§ **Stored records**
'''
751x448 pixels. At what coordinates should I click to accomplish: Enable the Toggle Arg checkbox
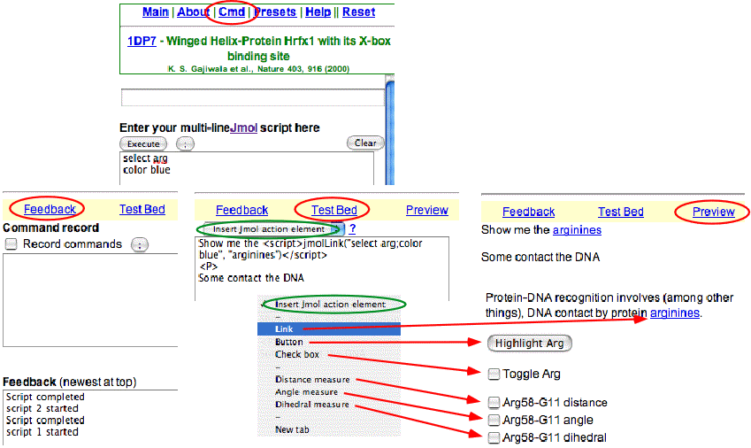(494, 374)
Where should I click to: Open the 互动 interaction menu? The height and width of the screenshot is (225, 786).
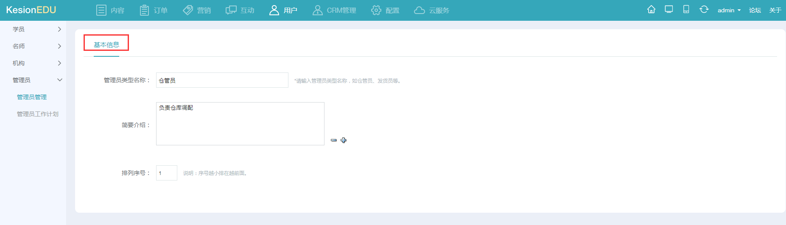pyautogui.click(x=240, y=10)
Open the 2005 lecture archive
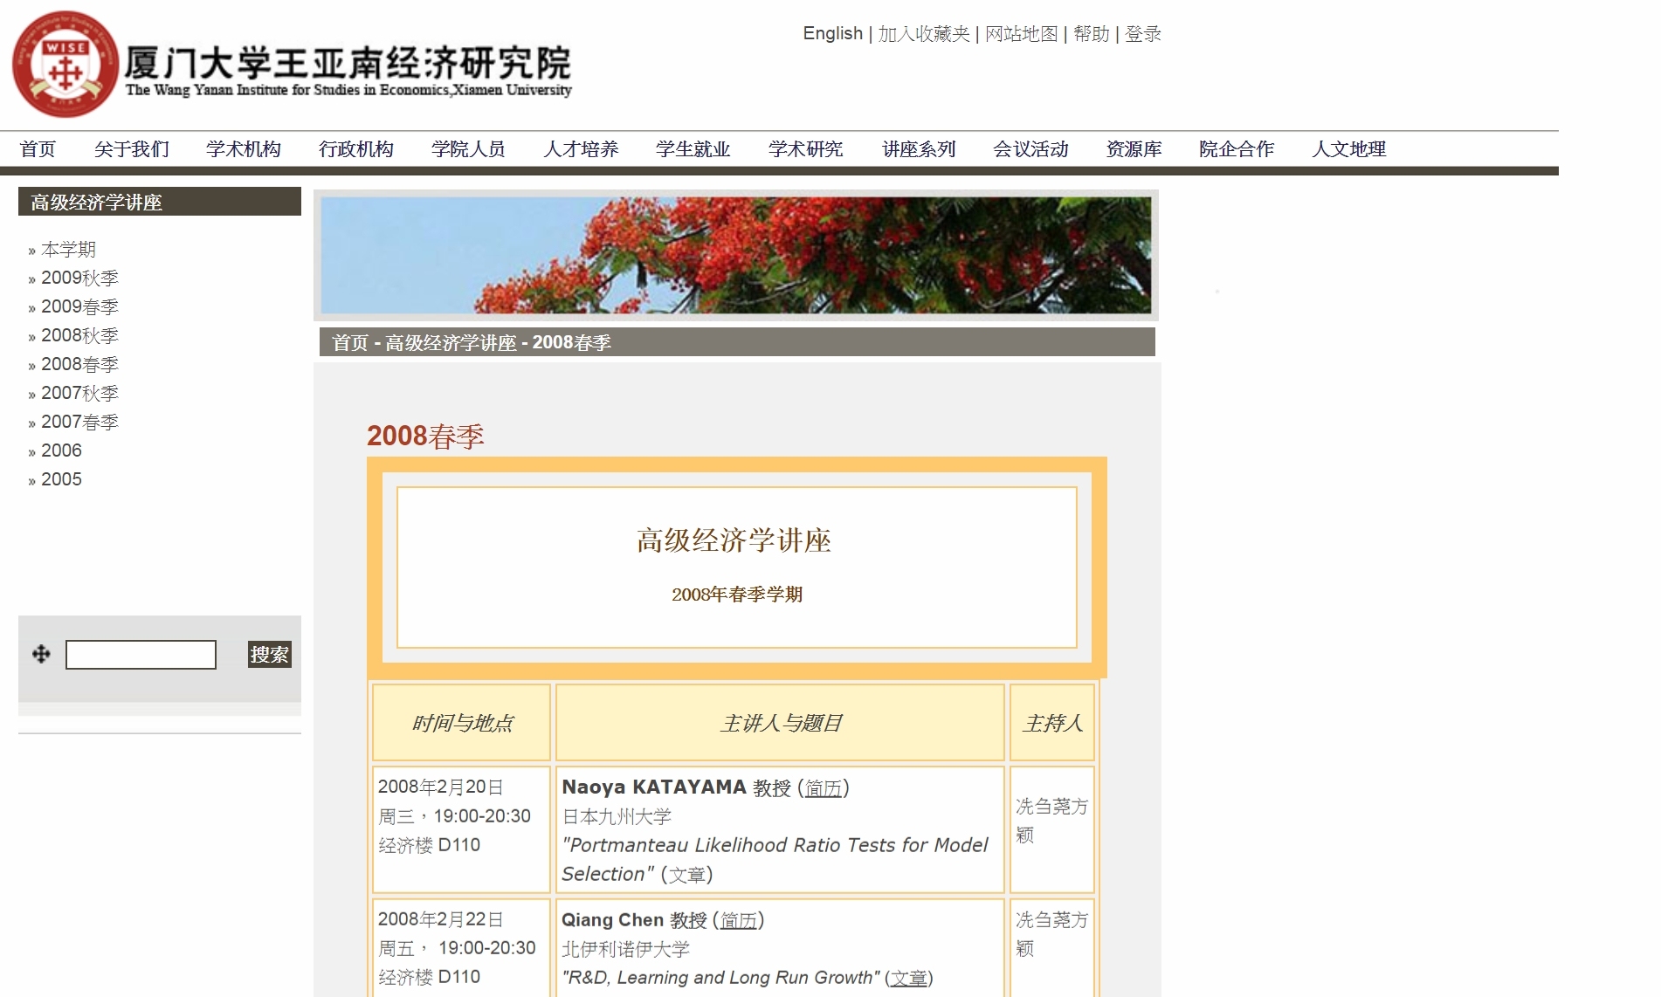Screen dimensions: 1661x997 (61, 480)
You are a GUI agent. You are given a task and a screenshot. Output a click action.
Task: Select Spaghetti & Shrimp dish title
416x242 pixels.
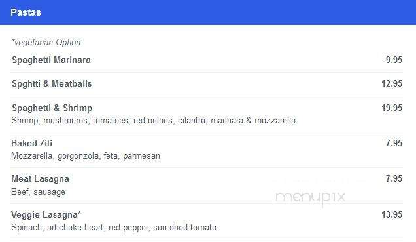pyautogui.click(x=52, y=108)
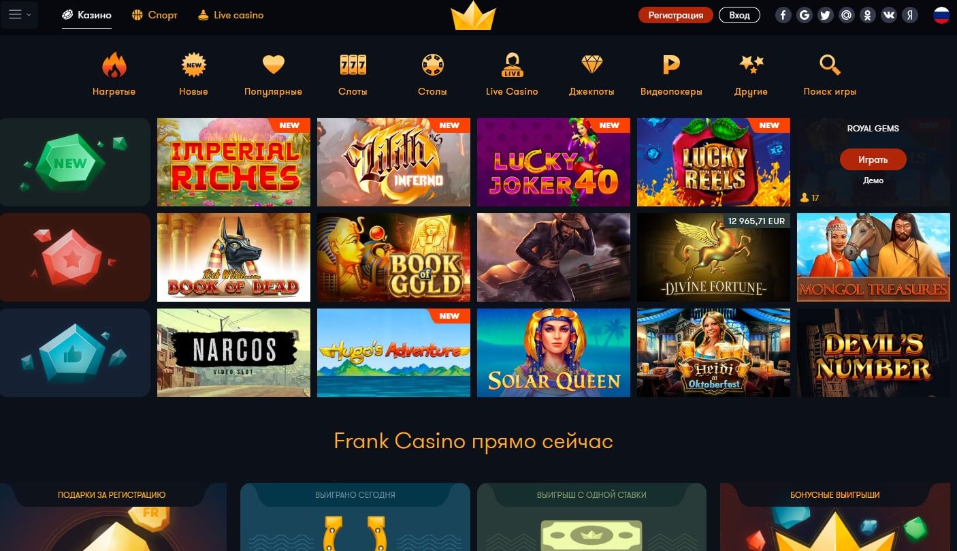957x551 pixels.
Task: Launch Royal Gems Демо mode
Action: (x=873, y=180)
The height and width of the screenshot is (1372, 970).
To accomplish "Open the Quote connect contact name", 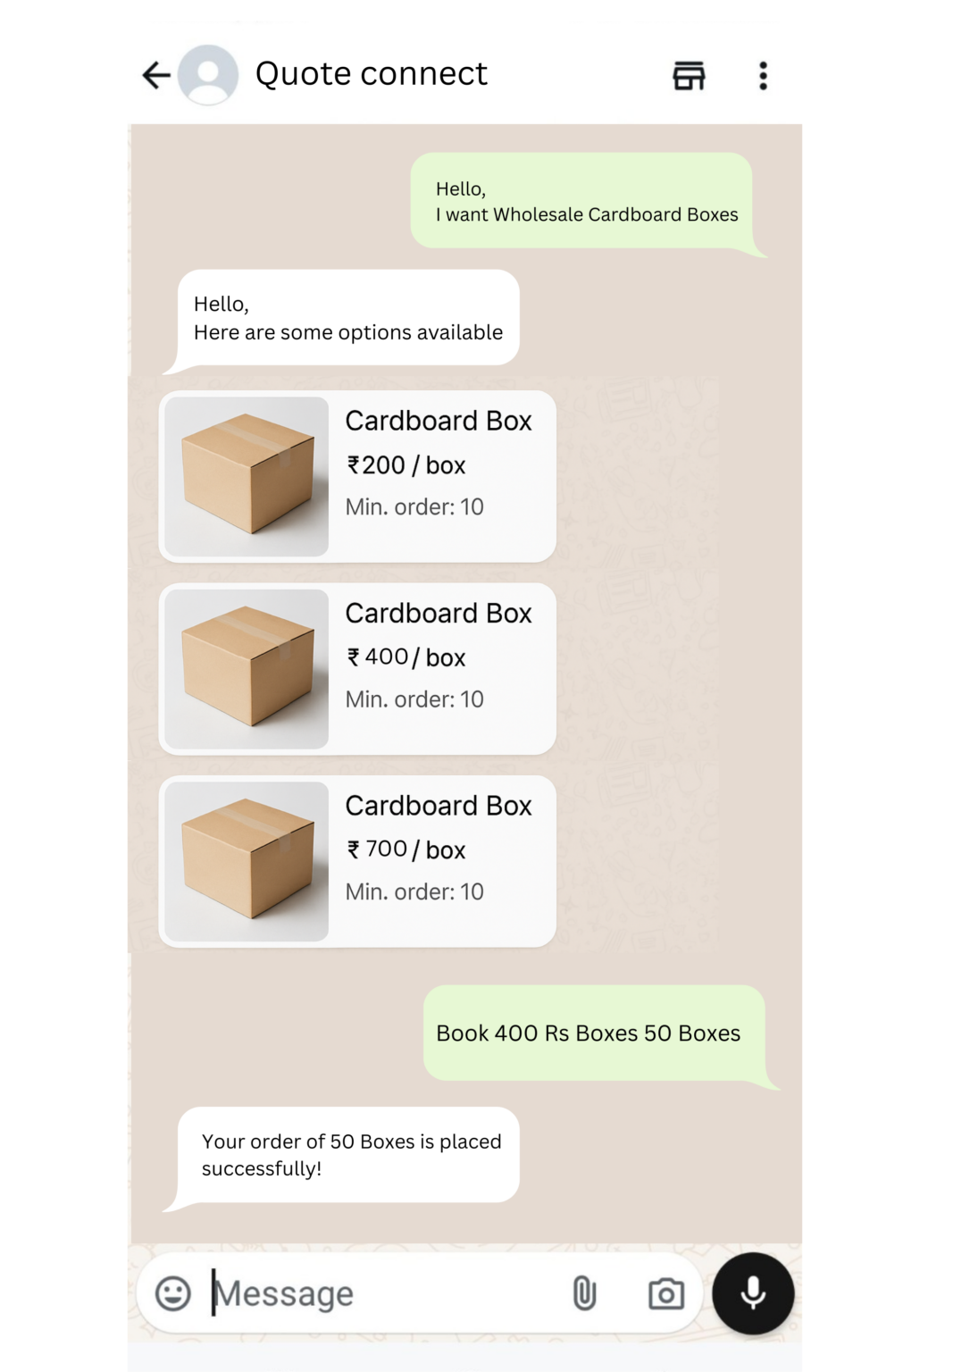I will click(372, 74).
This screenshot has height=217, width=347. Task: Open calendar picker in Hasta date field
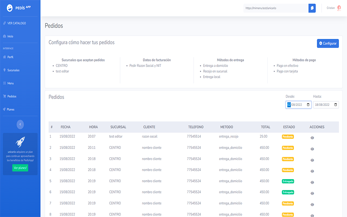point(335,105)
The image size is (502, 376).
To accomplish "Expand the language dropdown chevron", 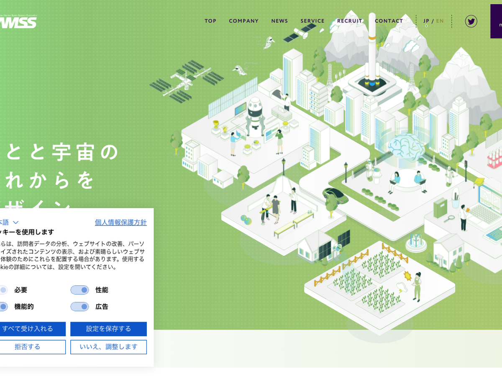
'''
§ **WHAT YOU WILL DO**
Give again, word for word, the line containing "This screenshot has" and every line after it to the end of the records; leave out the pictures.

§ **RESPONSE TO THIS EXERCISE**
This screenshot has height=217, width=347. Task: Open calendar picker in Hasta date field
point(335,105)
The image size is (502, 376).
To accomplish "Expand the language dropdown chevron", 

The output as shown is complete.